Le recours en manquement exercé par le comité des ministres en cas de refus d’un État de se conformer à un arrêt définitif de la Cour

L’article 46 de la Convention européenne des droits de l’homme, dont le paragraphe 2 rappelle que l’arrêt définitif de la Cour est transmis au comité des ministres qui en surveille l’exécution, a été enrichi depuis l’entrée en vigueur le 1er juin 2010 du Protocole additionnel n° 14 d’un paragraphe 4 aux termes duquel : « Lorsque le comité des ministres estime qu’une haute partie contractante refuse de se conformer à un arrêt définitif dans un litige auquel elle est partie, il peut, après avoir mis en demeure cette partie et par décision prise par un vote à la majorité des deux tiers des représentants ayant le droit de siéger au comité, saisir la Cour de la question du respect par cette partie de son obligation [de se conformer aux arrêts définitifs de la Cour dans les litiges auxquels il est partie énoncée par le paragraphe 1] ». Jusqu’alors, ce recours en manquement du comité des ministres n’avait donné lieu qu’à un seul arrêt : Ilgar Mammadov c. Azerbaïdjan du 29 mai 2019 (n° 15172/13, AJDA 2019. 1803, chron. L. Burgorgue-Larsen

; RTD civ. 2019. 810, obs. J.-P. Marguénaud

). Il en existe désormais un second, également rendu en grande chambre : Kavala c. Turquie du 11 juillet 2022 (n° 28749/18, AJDA 2020. 160, chron. L. Burgorgue-Larsen

). En l’espèce, la Turquie, contre laquelle un arrêt de chambre du 10 décembre 2019 avait dressé des constats de violations de l’article 5 de la Convention européenne consacrant le droit à la liberté et à la sûreté et surtout de l’article 18 qui interdit les détournements de pouvoir, avait entravé la libération du requérant en le chargeant, le jour où il devait sortir, de nouvelles accusations de tentative de coup d’État et d’espionnage.
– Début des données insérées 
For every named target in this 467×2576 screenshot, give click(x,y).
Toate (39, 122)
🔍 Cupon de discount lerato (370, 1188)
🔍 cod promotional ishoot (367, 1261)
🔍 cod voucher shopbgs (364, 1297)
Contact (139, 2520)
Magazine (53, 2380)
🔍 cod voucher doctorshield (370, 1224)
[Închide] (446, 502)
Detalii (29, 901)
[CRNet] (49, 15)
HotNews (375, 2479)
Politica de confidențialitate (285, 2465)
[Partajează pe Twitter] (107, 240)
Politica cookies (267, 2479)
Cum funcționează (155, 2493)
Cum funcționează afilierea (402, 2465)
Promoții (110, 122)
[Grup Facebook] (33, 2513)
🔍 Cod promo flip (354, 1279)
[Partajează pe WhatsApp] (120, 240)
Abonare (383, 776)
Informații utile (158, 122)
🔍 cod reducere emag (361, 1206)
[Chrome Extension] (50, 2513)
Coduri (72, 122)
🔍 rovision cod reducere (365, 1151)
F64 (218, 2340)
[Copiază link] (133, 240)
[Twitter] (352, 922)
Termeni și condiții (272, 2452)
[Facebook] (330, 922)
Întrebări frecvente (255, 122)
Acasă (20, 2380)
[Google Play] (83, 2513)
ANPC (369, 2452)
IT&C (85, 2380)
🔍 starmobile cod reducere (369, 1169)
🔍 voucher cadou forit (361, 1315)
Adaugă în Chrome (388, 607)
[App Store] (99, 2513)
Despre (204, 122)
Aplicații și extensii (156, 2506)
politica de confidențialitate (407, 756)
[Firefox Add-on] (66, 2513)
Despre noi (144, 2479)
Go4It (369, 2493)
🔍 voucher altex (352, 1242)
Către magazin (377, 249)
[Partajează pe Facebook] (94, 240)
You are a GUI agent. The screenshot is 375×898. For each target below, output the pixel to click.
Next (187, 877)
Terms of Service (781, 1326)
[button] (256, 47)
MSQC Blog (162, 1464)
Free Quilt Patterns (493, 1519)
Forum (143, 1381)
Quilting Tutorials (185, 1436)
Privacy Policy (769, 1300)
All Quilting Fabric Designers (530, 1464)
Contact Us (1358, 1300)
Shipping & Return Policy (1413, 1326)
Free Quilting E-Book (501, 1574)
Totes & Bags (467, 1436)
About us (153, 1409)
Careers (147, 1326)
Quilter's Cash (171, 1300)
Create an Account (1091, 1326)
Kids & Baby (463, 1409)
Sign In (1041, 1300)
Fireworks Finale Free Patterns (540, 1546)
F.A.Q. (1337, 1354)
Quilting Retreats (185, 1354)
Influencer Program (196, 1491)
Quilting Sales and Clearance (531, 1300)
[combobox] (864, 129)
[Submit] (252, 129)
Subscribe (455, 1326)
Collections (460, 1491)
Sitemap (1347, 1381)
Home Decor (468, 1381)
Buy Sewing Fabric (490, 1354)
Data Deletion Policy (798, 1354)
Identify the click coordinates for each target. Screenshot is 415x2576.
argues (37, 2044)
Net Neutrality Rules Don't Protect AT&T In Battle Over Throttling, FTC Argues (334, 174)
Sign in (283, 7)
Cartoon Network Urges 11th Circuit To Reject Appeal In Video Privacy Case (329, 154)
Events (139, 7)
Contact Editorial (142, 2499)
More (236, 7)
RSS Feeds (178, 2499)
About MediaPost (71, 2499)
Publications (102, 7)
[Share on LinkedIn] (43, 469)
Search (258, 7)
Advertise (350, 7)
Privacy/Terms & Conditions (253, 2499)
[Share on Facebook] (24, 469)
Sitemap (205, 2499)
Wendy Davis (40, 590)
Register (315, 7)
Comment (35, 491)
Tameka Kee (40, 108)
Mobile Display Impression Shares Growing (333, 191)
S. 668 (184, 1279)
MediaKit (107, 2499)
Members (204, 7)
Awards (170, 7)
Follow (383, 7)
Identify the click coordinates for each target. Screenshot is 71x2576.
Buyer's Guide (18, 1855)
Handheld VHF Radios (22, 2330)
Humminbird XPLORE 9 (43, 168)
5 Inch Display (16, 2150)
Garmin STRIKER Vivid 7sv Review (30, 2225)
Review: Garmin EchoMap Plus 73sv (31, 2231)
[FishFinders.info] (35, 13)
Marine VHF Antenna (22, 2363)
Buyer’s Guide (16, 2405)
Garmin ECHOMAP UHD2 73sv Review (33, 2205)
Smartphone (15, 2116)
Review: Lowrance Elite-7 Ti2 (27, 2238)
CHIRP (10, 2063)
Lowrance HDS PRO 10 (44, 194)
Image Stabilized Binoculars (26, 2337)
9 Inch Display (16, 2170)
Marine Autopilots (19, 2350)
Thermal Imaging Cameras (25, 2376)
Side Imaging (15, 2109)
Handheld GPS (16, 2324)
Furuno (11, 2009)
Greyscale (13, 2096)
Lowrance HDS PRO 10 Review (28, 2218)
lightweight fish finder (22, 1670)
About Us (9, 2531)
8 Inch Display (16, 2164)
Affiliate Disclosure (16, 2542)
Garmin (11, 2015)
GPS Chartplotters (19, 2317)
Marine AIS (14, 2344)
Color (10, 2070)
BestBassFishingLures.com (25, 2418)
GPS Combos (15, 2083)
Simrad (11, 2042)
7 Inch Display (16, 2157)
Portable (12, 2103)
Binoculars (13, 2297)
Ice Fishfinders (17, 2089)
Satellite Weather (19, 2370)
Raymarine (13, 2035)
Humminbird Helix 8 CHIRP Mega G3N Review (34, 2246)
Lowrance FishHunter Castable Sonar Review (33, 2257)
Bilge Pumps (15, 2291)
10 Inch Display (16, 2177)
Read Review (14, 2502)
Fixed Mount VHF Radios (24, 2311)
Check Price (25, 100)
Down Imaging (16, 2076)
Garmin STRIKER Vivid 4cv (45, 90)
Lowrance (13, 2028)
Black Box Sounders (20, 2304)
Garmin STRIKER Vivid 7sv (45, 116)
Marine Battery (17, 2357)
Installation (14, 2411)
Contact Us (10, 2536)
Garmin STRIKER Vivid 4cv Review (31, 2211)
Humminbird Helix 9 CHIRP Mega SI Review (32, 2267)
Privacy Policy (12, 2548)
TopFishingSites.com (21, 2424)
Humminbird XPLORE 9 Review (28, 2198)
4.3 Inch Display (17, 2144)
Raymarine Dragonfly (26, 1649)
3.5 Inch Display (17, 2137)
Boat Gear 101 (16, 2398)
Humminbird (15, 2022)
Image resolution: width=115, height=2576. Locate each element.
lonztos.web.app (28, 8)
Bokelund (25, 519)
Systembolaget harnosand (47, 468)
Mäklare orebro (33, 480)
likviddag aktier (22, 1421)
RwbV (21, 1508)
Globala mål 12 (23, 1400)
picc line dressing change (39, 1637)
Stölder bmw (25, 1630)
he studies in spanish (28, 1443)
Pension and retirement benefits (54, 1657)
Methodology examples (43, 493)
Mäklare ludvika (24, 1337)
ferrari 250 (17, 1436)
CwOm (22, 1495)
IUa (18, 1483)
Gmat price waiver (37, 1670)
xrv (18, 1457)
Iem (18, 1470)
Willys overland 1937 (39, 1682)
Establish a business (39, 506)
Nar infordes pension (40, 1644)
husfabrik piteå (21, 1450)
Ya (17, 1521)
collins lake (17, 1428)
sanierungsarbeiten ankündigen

Avant d’estimer que cette attitude avait constitué une violation de l’article 46, la grande chambre a fermement rappelé que la non-exécution d’une décision judiciaire définitive et obligatoire risquerait de créer des situations incompatibles avec le principe de la prééminence du droit que les États contractants se sont engagés à respecter en ratifiant la Convention. Elle a surtout précisé, d’une part, que toute la structure de la Convention repose sur le postulat général que les autorités publiques des États membres agissent de bonne foi si bien que l’exécution d’un arrêt doit se faire de bonne foi et de manière compatible avec les « conclusions et l’esprit » de l’arrêt ; d’autre part, que l’obligation relative à la bonne foi revêt une importance cruciale lorsque la Cour a conclu, comme en l’espèce, à la violation de l’article 18. Puisqu’il ne s’agit pas de livrer ici un commentaire approfondi de l’arrêt Kavala du 11 juillet, on s’en tiendra à relever aussi qu’il a donné l’occasion à la Cour de s’interdire d’apprécier l’opportunité du choix du comité des ministres d’exercer un recours en manquement.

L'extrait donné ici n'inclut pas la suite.